Déclaration de conflit d'intérêts
Funding Support and Author Disclosures The OCTOBER main study was funded by Abbott Vascular and St. Jude Medical. Dr Neghabat has received speaker fees from Abbott. Dr Kumsars received speaker fees from AstraZeneca, Biotronik, Bayer, Novartis. Dr Bennett has received institutional grants from Abbott and Biotronik; and consultancy/speaker fees from Abbott, Boston Scientific, Medtronic, and Elixir. Dr Olsen has received institutional research support from Abbott and Shockwave. Dr Odenstedt has received compensation for lectures, proctoring, and serving on an advisory board; and has received an educational grant from Abbott.
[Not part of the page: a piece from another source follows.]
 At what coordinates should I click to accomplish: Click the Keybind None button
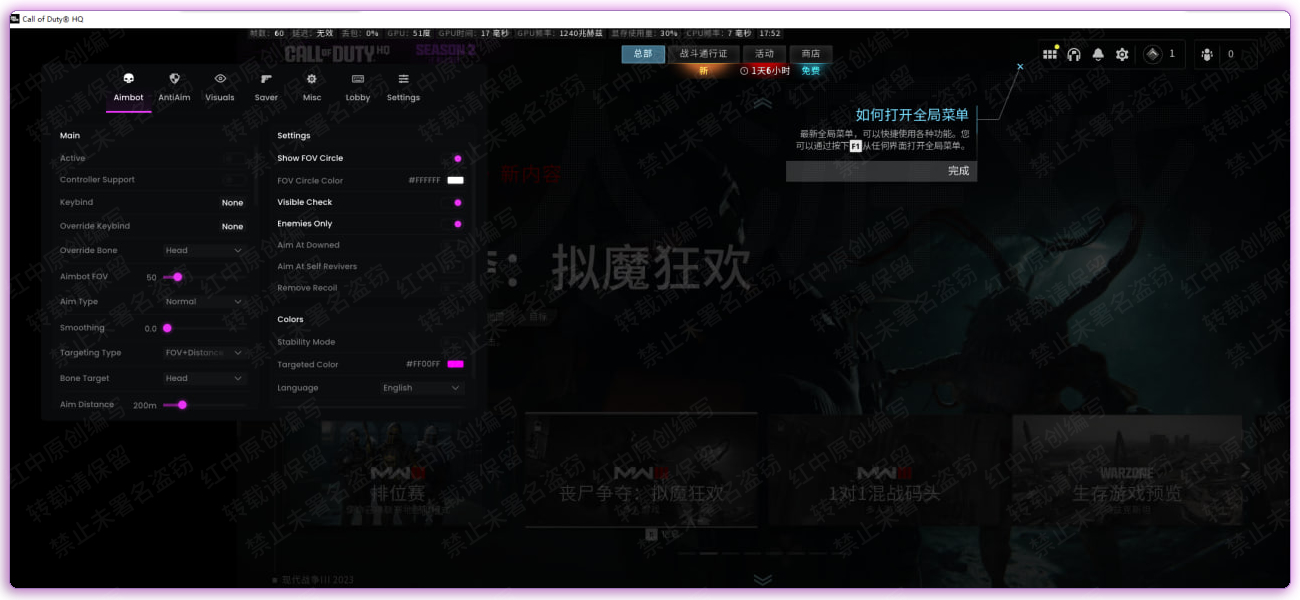coord(232,203)
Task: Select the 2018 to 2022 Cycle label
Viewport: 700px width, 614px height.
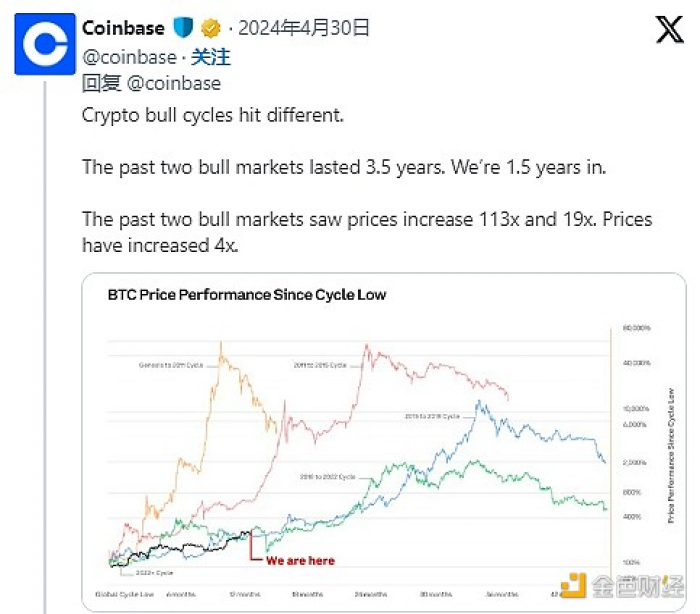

Dr Burzotta has received speaker fees from Abbott, Abiomed, Daiichi-Sankyo, Medtronic, and Terumo. Dr Johnson has received institutional research grants from Abbott; and consultancy/speaker fees from Abbott, Boston Scientific, Cordis, Medtronic, and Terumo. Dr O’Kane has received speaker fees from Abbott. Dr Christiansen has received institutional research grants from Abbott and Philips; and speaker fees from Abbott and Boston Scientific. Dr Holm received institutional research grants from Abbott, Biosensors, Boston Scientific, and Medis Medical Imaging; and speaker fees from Abbott and Terumo. All other authors have reported that they have no relationships relevant to the contents of this paper to disclose.